L’événement avait marqué les esprits. Il y a deux ans, à l’occasion d’une enquête parlementaire haute en couleur, les Français découvraient avec effarement les mensonges, les oublis et les choix désastreux ayant guidé notre politique énergétique. En point d’orgue des dizaines d’auditions réalisées, l’ancien commissaire à l’énergie atomique, Yves Bréchet, pestait contre l’inculture scientifique et technique de la classe politique, dont la France aurait selon lui bien du mal à se remettre. Deux ans plus tard, l’Allemagne entame, elle aussi, son introspection.
En enchaînant les auditions de personnalités du monde politique et industriel, le Bundestag cherche à déterminer si la fermeture des dernières centrales nucléaires du pays, achevée en avril 2023, a bien été menée sans préjugés et en tenant compte de toutes les informations disponibles, comme l’avait promis le ministre de l’Economie et de l’Energie Robert Habeck. Pour tirer la question au clair, les parlementaires ont vu large. La liste des témoins compte plusieurs centaines de personnes. Les conclusions tirées de ces échanges ne seront sans doute pas connues avant la mi-2025. Et il n’est pas dit que le nucléaire en sorte gagnant, tant l’opposition à l’atome demeure forte outre-Rhin. Reste le parallèle avec la France, particulièrement frappant. Dans les deux cas, l’idéologie est soupçonnée d’avoir pris le pas sur la rationalité, avec, à chaque fois, une même victime : la filière nucléaire.

TRAVAIL DEMANDÉ =>
Citez mot pour mot le passage du texte sur les enquêtes parlementaires consacrées au nucléaire, en commençant à « L’événement avait marqué » et en terminant à « aussi, son introspection. ». Seul le texte sert de référence.

DONNÉES DISPONIBLES =>

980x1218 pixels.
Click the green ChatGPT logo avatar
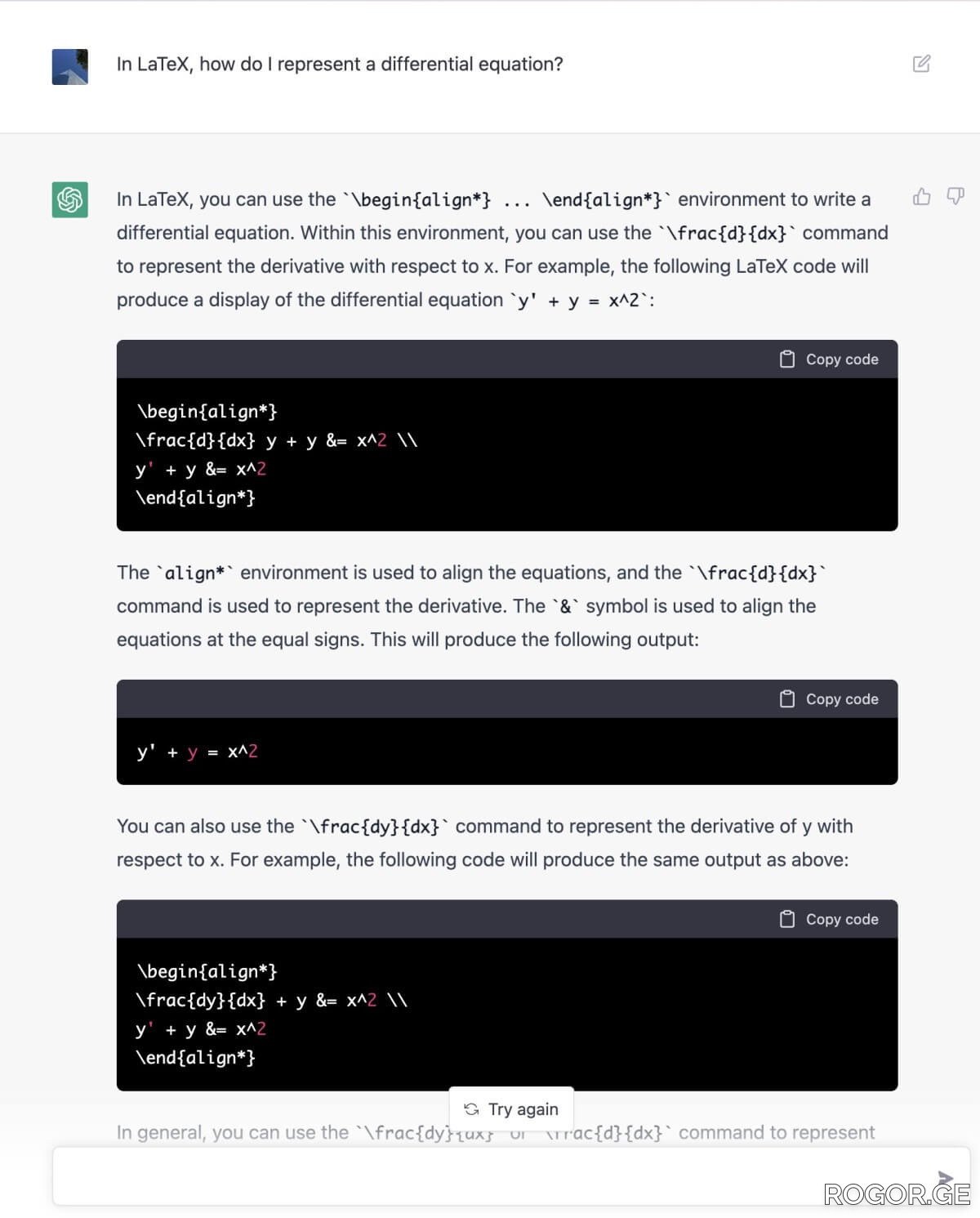coord(70,199)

RÉPONSE ATTENDUE =>
L’événement avait marqué les esprits. Il y a deux ans, à l’occasion d’une enquête parlementaire haute en couleur, les Français découvraient avec effarement les mensonges, les oublis et les choix désastreux ayant guidé notre politique énergétique. En point d’orgue des dizaines d’auditions réalisées, l’ancien commissaire à l’énergie atomique, Yves Bréchet, pestait contre l’inculture scientifique et technique de la classe politique, dont la France aurait selon lui bien du mal à se remettre. Deux ans plus tard, l’Allemagne entame, elle aussi, son introspection.